### Work instructions
A: Turn the entries from the line containing "Image resolution: width=1002" through the line containing "click(438, 364)", inclusive, into a numbered list, leaving out any blank lines.
B: Pick up the mailing list reply about circular list slicing in Python where it stops, and keep writing it.

### Article
_____
On Thu, 01 Nov 2012 15:25:51 -0700, Andrew Robinson wrote:

> On 11/01/2012 12:07 PM, Ian Kelly wrote:

>>> Pep 357 merely added cruft with index(), but really solved nothing. 
>>> Everything index() does could be implemented in __getitem__ and
>>> usually is.
>>
>> No.  There is a significant difference between implementing this on the
>> container versus implementing it on the indexes.  Ethan implemented his
>> string-based slicing on the container, because the behavior he wanted
>> was specific to the container type, not the index type.  Custom index
>> types like numpy integers on the other hand implement __index__ on the
>> index type, because they apply to all sequences, not specific
>> containers.
> 
> Hmmm...
> D'Aprano didn't like the monkey patch;and sub-classing was his fix-all.

I pointed out that monkey-patching is a bad idea, even if it worked. But 
it doesn't work -- you simply cannot monkey-patch built-ins in Python. 
Regardless of whether "I like" the m-p or not, *you can't use it* because 
you patch built-in list methods.

The best you could do is subclass list, then shadow the built-in name 
"list" with your subclass. But that gives all sorts of problems too, in 
some ways even worse than monkey-patching.

You started this thread with a question about slicing. You believe that 
one particular use-case for slicing, which involves interpreting lists as 
circular rather than linear, is the use-case that built-in list slicing 
should have supported.

Fine, you're entitled to your option. But that boat has sailed about 20 
years ago. Python didn't make that choice, and it won't change now. If 
you write up a PEP, you could aim to have the built-in behaviour changed 
for Python 4 in perhaps another 10-15 years or so. But for the time 
being, that's not what lists, tuples, strings, etc. do. If you want that 
behaviour, if you want a circular list, then you have to implement it 
yourself, and the easiest way to do so is with a subclass.
_____
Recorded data
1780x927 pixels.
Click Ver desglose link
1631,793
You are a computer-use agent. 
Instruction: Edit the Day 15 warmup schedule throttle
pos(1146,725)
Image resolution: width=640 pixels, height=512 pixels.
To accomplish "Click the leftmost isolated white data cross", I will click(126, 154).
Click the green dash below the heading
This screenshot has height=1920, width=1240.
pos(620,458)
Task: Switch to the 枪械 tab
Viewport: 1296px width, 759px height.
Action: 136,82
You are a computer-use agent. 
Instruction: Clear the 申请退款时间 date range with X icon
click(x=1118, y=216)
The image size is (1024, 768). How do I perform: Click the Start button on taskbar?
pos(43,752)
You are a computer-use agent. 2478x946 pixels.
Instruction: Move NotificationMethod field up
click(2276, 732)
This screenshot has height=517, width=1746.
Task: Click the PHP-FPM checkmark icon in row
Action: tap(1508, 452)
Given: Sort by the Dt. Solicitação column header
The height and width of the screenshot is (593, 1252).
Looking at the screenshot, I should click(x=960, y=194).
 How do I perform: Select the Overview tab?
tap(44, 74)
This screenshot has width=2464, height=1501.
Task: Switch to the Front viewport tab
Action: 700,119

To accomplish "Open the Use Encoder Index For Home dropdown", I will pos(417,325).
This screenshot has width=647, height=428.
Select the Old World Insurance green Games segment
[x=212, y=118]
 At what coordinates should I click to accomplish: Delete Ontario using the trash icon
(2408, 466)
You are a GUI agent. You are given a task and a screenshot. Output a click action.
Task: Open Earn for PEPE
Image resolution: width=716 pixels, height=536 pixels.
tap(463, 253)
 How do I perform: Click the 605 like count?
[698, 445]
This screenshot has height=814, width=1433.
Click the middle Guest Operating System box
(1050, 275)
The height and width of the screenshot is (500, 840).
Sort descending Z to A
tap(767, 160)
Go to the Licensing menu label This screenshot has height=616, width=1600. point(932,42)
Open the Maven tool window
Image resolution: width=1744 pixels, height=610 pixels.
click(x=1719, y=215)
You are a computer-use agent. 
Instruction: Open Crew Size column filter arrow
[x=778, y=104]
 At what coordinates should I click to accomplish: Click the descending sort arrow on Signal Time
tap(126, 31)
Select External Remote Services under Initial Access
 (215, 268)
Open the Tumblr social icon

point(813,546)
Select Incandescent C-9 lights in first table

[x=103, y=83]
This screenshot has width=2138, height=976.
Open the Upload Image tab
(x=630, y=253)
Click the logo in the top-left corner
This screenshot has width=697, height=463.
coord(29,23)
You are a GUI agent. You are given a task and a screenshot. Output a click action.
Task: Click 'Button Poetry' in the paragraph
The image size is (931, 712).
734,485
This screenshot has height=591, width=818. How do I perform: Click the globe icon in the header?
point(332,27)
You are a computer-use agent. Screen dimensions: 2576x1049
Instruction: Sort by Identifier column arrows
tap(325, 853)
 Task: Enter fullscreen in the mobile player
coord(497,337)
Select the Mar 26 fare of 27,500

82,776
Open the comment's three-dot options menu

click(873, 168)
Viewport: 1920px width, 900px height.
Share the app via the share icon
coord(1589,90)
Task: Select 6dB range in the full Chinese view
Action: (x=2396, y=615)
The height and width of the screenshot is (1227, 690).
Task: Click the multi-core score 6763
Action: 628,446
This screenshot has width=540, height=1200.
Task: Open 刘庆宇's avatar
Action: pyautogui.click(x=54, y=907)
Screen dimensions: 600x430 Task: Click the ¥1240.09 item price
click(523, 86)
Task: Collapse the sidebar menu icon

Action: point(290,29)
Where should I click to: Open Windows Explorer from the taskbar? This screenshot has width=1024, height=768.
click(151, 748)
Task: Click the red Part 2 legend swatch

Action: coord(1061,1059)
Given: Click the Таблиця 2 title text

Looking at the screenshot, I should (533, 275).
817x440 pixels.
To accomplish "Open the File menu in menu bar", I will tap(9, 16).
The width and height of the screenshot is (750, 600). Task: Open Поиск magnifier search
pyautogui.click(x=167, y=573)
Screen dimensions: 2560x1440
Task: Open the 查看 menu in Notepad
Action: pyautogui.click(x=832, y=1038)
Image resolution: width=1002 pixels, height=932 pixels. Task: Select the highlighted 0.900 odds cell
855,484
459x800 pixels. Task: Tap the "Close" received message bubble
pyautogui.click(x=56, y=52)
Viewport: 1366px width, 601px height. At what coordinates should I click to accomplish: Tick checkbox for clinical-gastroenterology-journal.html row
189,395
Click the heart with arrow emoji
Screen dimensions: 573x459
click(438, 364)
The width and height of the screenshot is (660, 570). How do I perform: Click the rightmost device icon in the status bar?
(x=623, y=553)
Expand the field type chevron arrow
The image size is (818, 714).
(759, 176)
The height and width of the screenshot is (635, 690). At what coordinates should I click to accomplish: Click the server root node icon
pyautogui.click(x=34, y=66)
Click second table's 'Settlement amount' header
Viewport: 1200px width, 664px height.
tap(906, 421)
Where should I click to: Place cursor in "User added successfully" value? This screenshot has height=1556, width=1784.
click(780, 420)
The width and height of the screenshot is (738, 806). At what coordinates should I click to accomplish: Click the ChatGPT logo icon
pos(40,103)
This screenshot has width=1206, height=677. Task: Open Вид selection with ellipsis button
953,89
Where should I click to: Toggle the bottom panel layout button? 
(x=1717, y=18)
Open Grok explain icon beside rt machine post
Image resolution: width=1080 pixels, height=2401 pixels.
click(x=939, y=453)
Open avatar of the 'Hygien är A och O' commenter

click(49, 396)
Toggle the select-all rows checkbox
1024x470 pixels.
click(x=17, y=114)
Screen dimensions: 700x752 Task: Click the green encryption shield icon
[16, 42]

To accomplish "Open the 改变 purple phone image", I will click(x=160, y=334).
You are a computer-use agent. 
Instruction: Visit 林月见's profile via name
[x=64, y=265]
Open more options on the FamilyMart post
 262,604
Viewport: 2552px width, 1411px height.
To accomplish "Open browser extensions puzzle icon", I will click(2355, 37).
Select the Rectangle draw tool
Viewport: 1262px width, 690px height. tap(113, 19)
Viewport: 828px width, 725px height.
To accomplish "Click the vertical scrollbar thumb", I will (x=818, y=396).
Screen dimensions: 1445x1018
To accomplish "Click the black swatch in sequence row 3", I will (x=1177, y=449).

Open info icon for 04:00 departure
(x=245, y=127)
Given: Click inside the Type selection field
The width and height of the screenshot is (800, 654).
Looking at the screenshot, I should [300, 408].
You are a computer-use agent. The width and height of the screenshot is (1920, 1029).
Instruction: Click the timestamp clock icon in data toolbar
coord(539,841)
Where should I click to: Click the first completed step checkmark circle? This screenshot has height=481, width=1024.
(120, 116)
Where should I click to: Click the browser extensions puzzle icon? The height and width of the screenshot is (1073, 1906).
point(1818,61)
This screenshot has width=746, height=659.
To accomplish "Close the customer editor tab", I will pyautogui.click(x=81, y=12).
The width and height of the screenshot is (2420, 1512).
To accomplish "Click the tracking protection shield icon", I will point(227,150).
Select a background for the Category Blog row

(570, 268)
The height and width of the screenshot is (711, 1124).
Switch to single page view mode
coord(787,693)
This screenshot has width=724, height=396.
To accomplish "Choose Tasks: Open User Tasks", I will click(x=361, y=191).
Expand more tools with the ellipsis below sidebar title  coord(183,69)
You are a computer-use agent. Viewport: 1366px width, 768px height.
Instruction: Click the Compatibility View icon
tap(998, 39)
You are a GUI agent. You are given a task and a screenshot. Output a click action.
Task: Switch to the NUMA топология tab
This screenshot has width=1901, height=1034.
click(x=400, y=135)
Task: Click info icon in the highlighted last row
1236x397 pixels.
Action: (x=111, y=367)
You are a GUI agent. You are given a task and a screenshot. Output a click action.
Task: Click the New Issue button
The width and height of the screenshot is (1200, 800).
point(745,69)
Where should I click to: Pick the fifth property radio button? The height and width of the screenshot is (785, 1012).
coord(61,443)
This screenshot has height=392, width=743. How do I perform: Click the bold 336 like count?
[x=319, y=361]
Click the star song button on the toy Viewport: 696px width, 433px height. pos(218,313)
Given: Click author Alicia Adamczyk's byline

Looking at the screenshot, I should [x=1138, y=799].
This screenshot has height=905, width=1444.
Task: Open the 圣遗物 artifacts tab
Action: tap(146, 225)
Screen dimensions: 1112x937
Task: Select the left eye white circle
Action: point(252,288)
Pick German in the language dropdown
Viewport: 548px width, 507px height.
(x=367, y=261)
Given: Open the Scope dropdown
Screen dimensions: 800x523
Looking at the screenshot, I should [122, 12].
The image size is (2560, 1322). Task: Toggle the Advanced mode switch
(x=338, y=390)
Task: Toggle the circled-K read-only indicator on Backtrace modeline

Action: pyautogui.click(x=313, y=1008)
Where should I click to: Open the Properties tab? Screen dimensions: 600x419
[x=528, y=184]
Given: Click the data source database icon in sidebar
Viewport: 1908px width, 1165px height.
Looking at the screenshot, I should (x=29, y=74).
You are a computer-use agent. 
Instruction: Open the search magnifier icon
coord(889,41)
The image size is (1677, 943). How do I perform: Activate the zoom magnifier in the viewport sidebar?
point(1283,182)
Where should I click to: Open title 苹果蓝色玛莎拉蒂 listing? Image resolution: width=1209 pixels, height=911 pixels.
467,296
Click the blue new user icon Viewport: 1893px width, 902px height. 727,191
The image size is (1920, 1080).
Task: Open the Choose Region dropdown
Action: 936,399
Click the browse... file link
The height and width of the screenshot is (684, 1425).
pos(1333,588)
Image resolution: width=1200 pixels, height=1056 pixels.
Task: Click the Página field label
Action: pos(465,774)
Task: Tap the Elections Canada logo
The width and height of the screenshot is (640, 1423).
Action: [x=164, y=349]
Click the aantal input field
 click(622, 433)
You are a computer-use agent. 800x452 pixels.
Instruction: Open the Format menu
_____
### Answers to the exercise
A:
1. Image resolution: width=1002 pixels, height=932 pixels. Task: Select the highlighted 0.900 odds cell
2. 855,484
3. 459x800 pixels. Task: Tap the "Close" received message bubble
4. pyautogui.click(x=56, y=52)
5. Viewport: 1366px width, 601px height. At what coordinates should I click to accomplish: Tick checkbox for clinical-gastroenterology-journal.html row
6. 189,395
7. Click the heart with arrow emoji
8. Screen dimensions: 573x459
9. click(438, 364)

B:
That's not a "fix-all". I certainly don't believe that subclassing is the 
*only* way to fix this, nor that it will fix "all" things. But it might 
fix *some* things, such as you wanting a data type that is like a 
circular list rather than a linear list.

If you prefer to create a circular-list class from scratch, re-
implementing all the list-like behaviour, instead of inheriting from an 
existing class, then by all means go right ahead. If you have a good 
reason to spend days or weeks writing, testing, debugging and fine-tuning 
your new class, instead of about 15 minutes with a subclass, then I'm 
certainly not going to tell you not to.


> Part of my summary is based on that conversation with him,and you
> touched on one of the unfinished  points; I responded to him that I
> thought __getitem__ was under-developed.   The object slice() has no
> knowledge of the size of the sequence; nor can it get that size on it's
> own, but must passively wait for it to be given to it.

That's because the slice object is independent of the sequence. As I 
demonstrated, you can pass a slice object to multiple sequences. This is 
a feature, not a bug.


> The bottom line is:  __getitem__ must always *PASS* len( seq ) to
> slice() each *time* the slice() object is-used.

The bottom line is: even if you are right, so what?

The slice object doesn't know what the length of the sequence is. What 
makes you think that __getitem__ passes the length to slice()? Why would 
it need to recreate a slice object that already exists?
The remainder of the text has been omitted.